178 – ANFER , LIMPEZA GERAL

De Romano Dazzi

 

- "Fernando José Antinori! - Guichê cinco!"

A voz esganiçada do alto falante sacudiu-me do torpor que tomava conta de mim.

- "Finalmente! - falei baixinho ao meu colega André - estou aqui desde as sete; estava na hora de se lembrarem de mim!"

André olhou-me com um pouco de inveja - ele também tinha chegado naquela hora e esperava ser chamado, como eu.

- "Boa sorte, companheiro!" - murmurou ele.

- "Obrigado! Espero que você também seja feliz!" - respondi sem muita convicção. Avancei pela sala, rígido, tenso como uma corda de violino; por quê? Simples. Estava havia meses sem trabalho, tinha batido em todas as portas conhecidas e não; tinha recebido dezenas de respostas desanimadoras.

Esta era, talvez, a minha última esperança..

Aguardei sentado, ao lado do guichê e meus pensamentos voaram.

 

Interessante, esse André.

Tão encolhido e reservado  era eu, tão expansivo e exuberante era ele.

Estávamos naquela fila havia três horas, e o que poderia ter sido uma espera monótona e cansativa, tornara-se um intermezzo agradável e movimentado.

Um tempo excelente para travar conhecimento e trocar idéias.

Ele começara falando de Alzira, a esposa, uma "ex-menina de escritório" - como a definiu - e de Matheus, garoto esperto, de quatro anos, que o adorava.

Contou como tinham sido duros os primeiros dois anos de casamento; e como a vida andara melhorando um pouco, até a falência da fabrica em que trabalhava.

Expliquei que eu era auditor; e ele disse logo, brincando: "Para trás, Satanás! Você é meu inimigo; eu sou um contador!".

Mas André era também um lutador - e deixou isso bem claro, quando alguém quis passar à nossa frente na fila.

Eu me encolhi, porque apesar de ter ficado aborrecido, sou do "deixa pra lá", sempre tento evitar confrontos e confusões.

Mas o André não deixou passar; falou alto e grosso, educado, mas firme.

Pensei que fossem voar uns tapas, mas o outro entendeu e foi para o fim da fila, com o rabo entre as pernas.

- "Como você conseguiu isso?" - perguntei admirado, pois nunca tinha enfrentado e nunca teria a coragem de enfrentar uma pessoa, com esta segurança.

- " Porque eu estava com a razão, ele feriu os meus direitos, só isso" - respondeu ele quase surpreso pela minha pergunta;

-" Mas se ele tivesse reagido, se tivesse criado uma confusão?"

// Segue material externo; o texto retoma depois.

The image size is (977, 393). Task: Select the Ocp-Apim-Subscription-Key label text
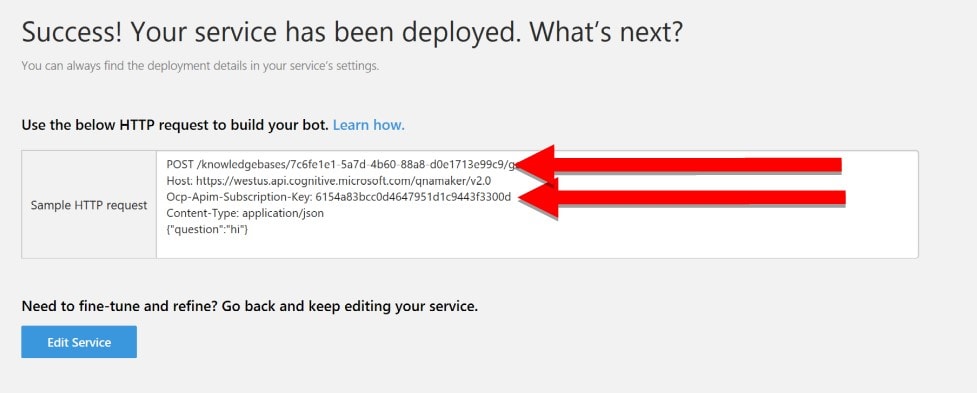239,197
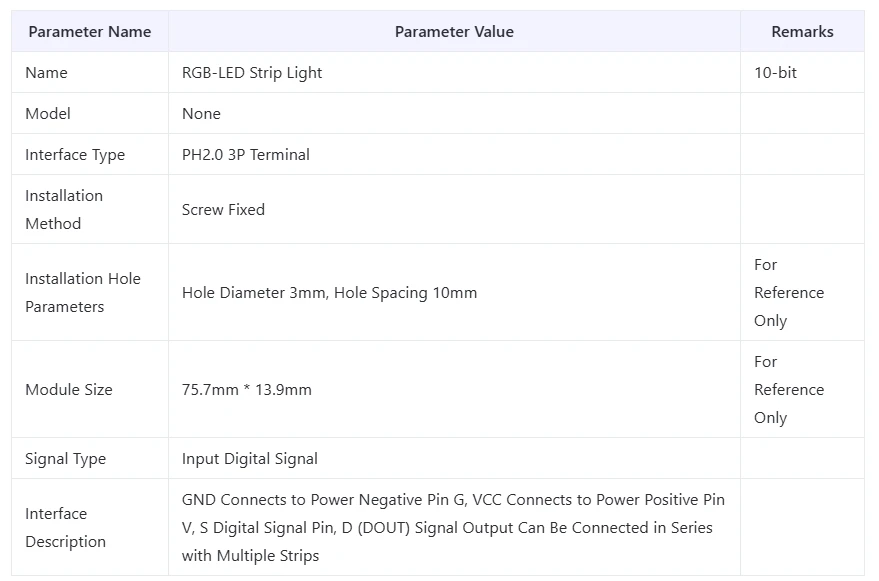Select the "Interface Description" parameter cell
879x581 pixels.
65,528
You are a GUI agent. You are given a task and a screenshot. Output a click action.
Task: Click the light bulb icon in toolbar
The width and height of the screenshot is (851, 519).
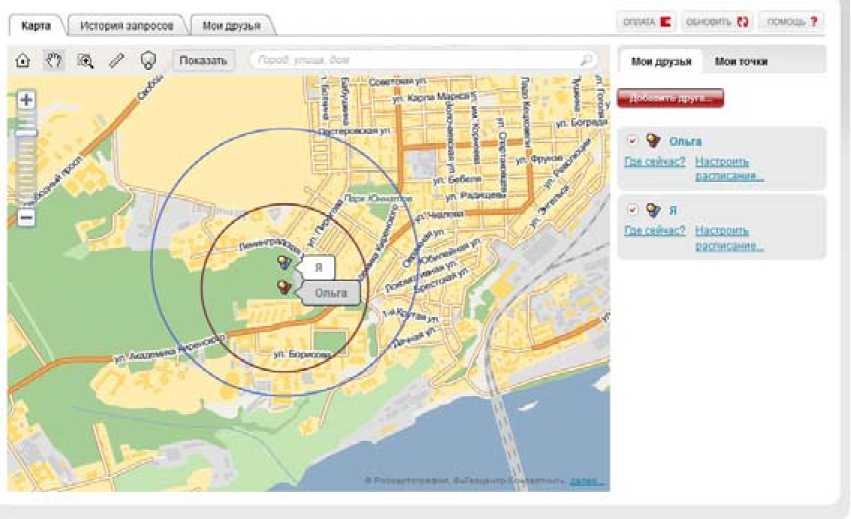tap(148, 60)
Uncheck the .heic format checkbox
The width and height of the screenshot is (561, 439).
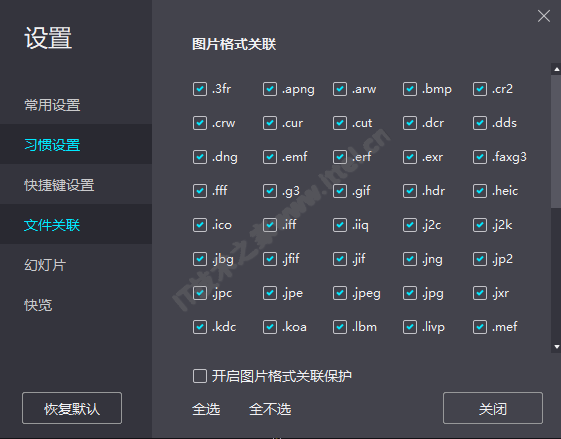pos(479,191)
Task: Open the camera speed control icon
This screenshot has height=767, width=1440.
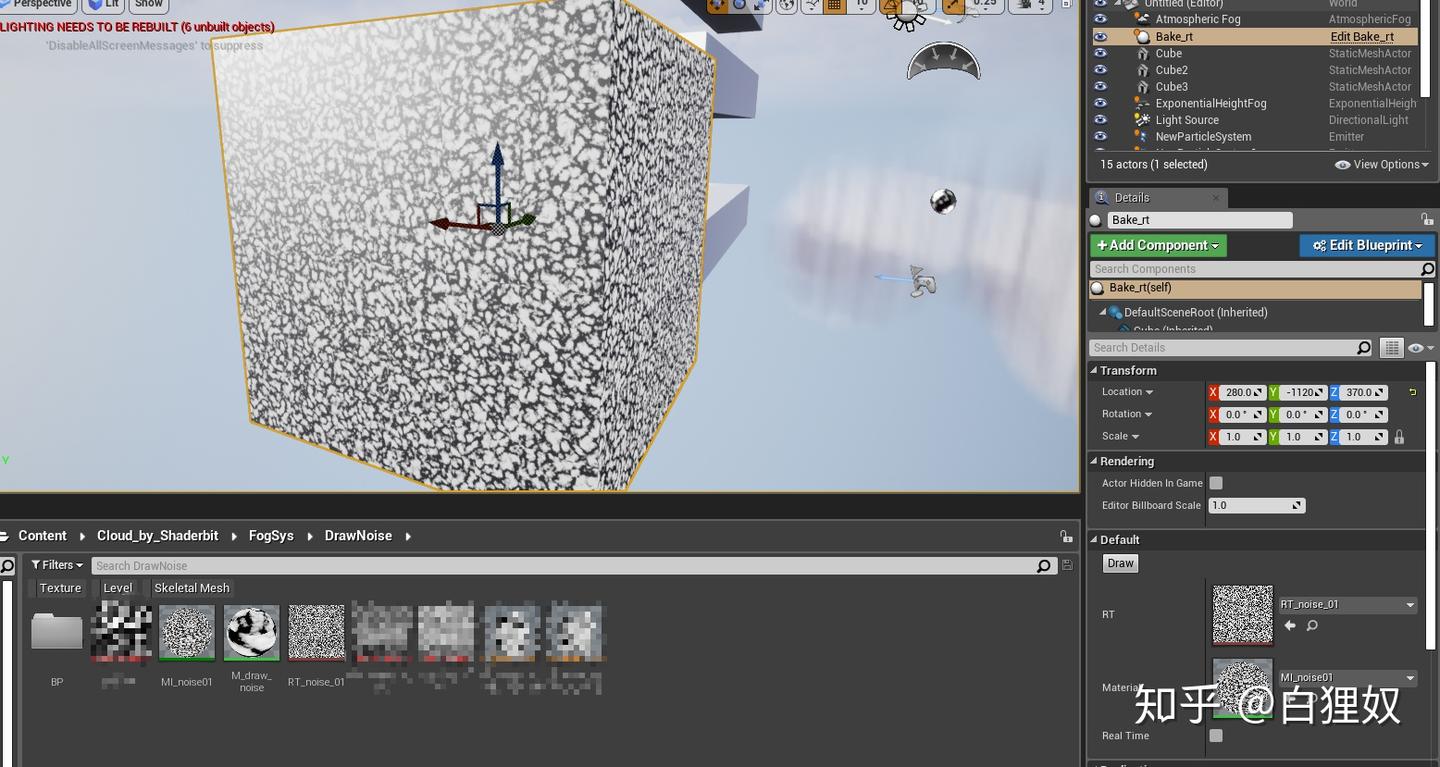Action: point(1025,6)
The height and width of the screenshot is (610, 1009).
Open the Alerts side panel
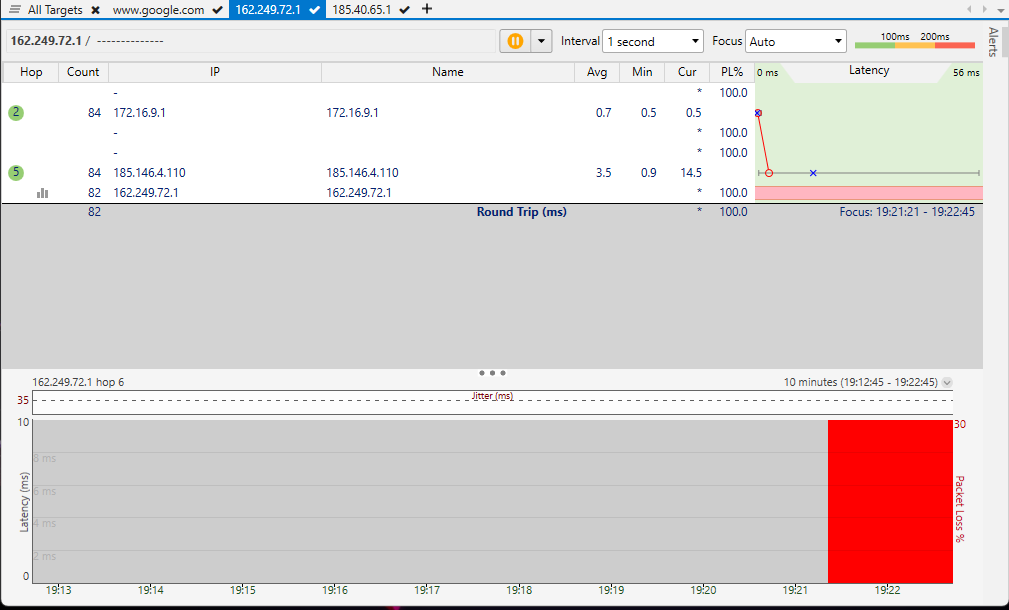pyautogui.click(x=993, y=42)
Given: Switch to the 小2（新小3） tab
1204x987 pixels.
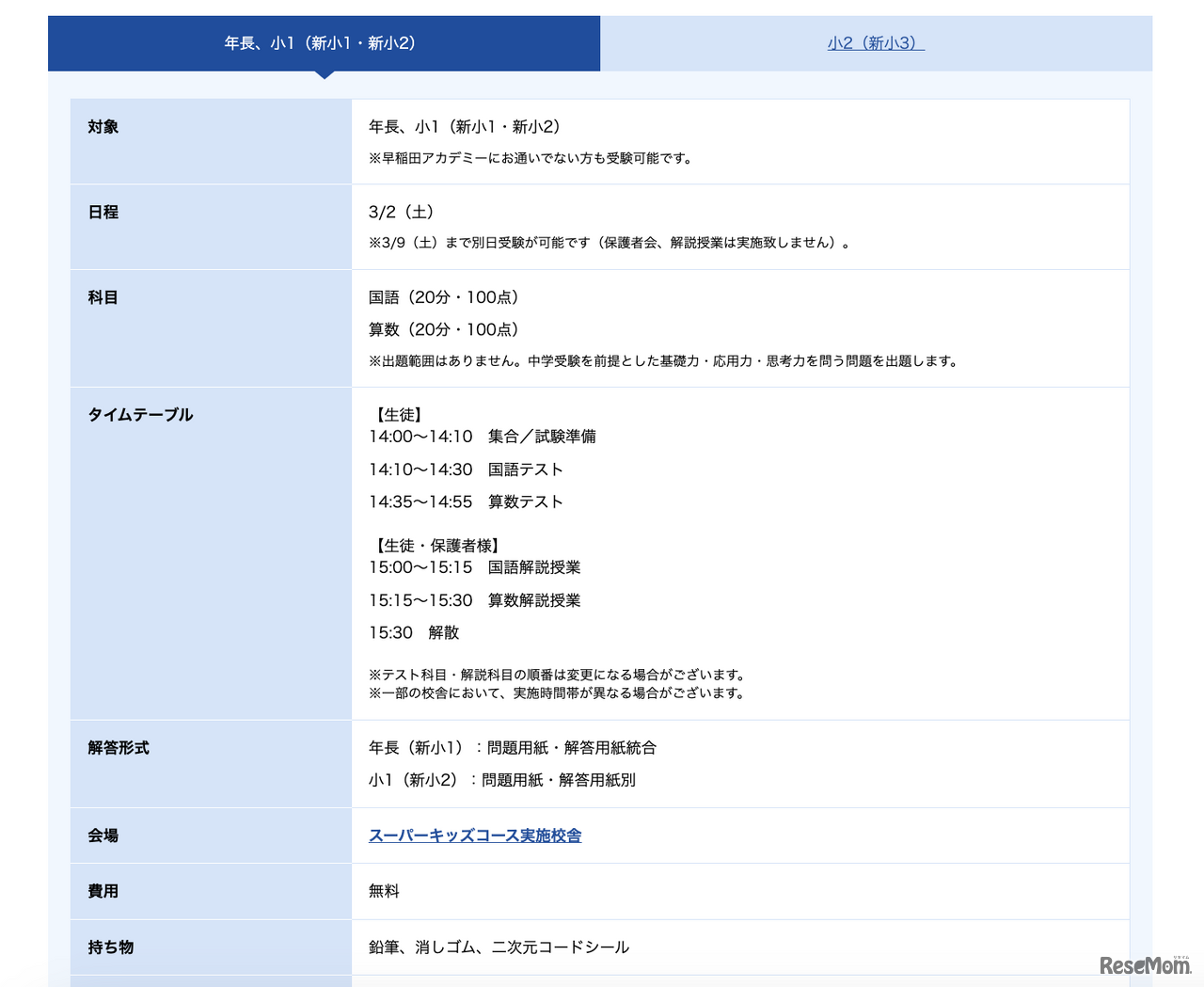Looking at the screenshot, I should coord(876,43).

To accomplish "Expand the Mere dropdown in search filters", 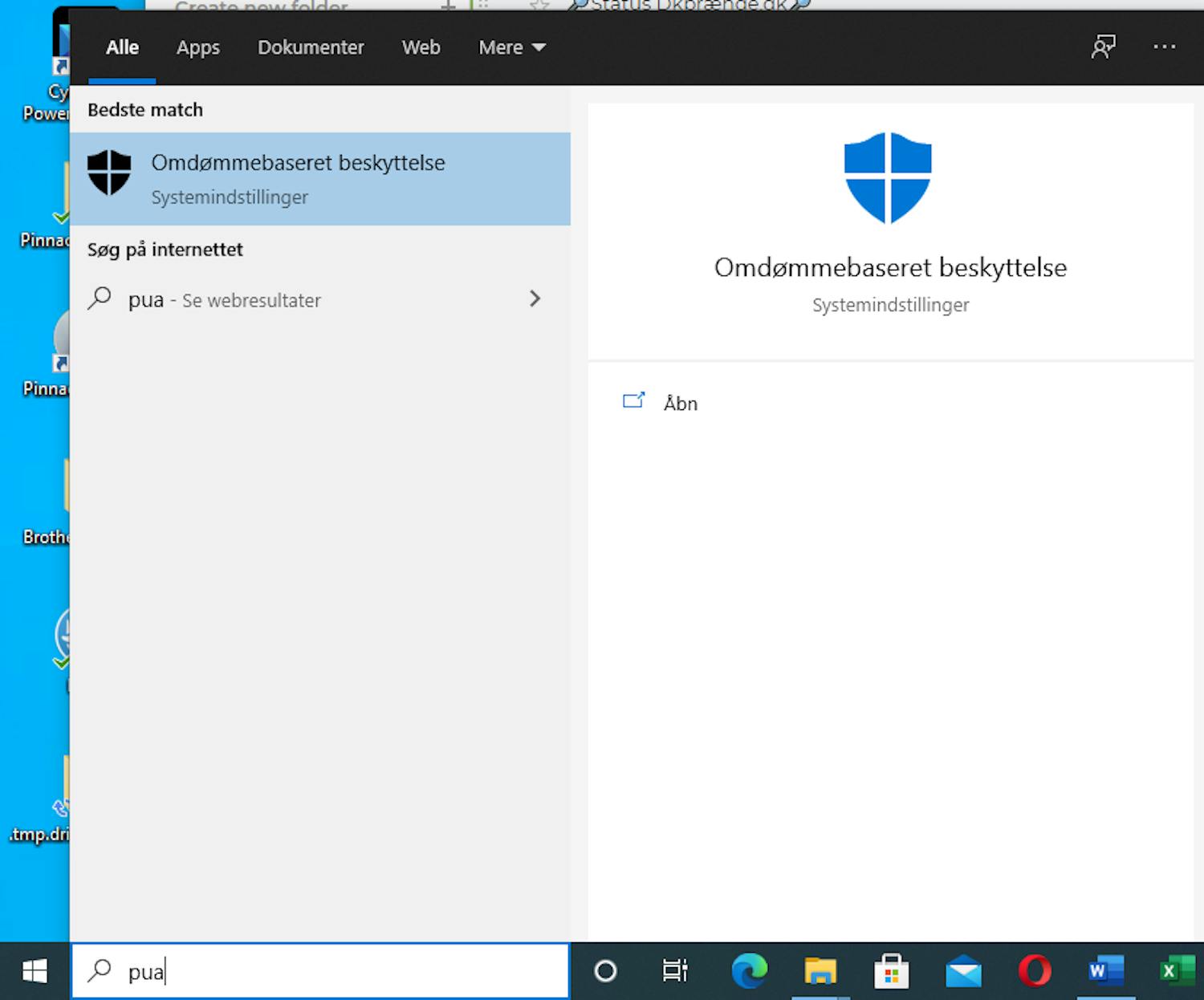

- "Ele teria saído mal. Todos aqui viram o que aconteceu. Ele tentou furar a fila; você estava aqui comigo, e também viu tudo. A única atitude possível, é reagir de pronto à injustiça. É a coisa mais natural do mundo, não acha?"

- "Bem, sim, " - respondi confuso - "eu acho que sim, mas...não é melhor evitar complicações? Afinal, estamos numa fila de desempregados, procurando serviço, loucos para sobreviver. Qualquer confusão, e põem-nos na rua..."

" Na rua já estamos, Fernando. Nós estamos tentando entrar"

" Por isso é que eu falo, André. Vai pôr tudo a perder, porque um boçal qualquer tenta tirar o seu lugar na fila? Ora, ele que se dane! Eu quero o meu sossego; e um lugar a mais ou a menos, antes ou depois, não significa nada; vamos todos fazer a entrevista, não é?"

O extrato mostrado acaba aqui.